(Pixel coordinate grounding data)
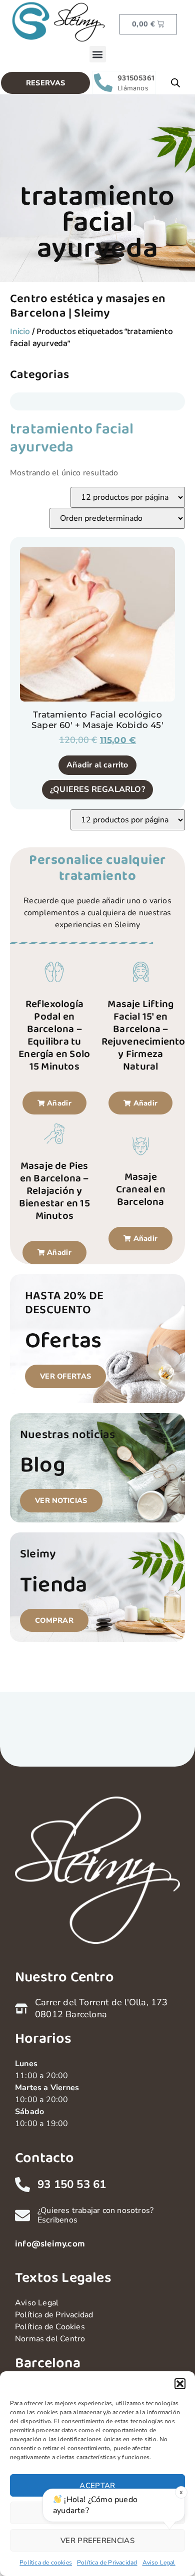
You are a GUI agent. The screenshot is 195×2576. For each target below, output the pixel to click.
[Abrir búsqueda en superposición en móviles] (175, 82)
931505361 (136, 78)
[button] (180, 2384)
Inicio (20, 332)
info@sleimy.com (50, 2244)
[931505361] (103, 82)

**EXERCISE AIM:**
Retype the data above in full, exactly as it stands, and skip any image.

**TASK RESPONSE:**
You are a GUI agent. The screenshot is 195×2576. For each target below, output the pixel to click.
[Abrir búsqueda en superposición en móviles] (175, 82)
931505361 (136, 78)
[button] (180, 2384)
Inicio (20, 332)
info@sleimy.com (50, 2244)
[931505361] (103, 82)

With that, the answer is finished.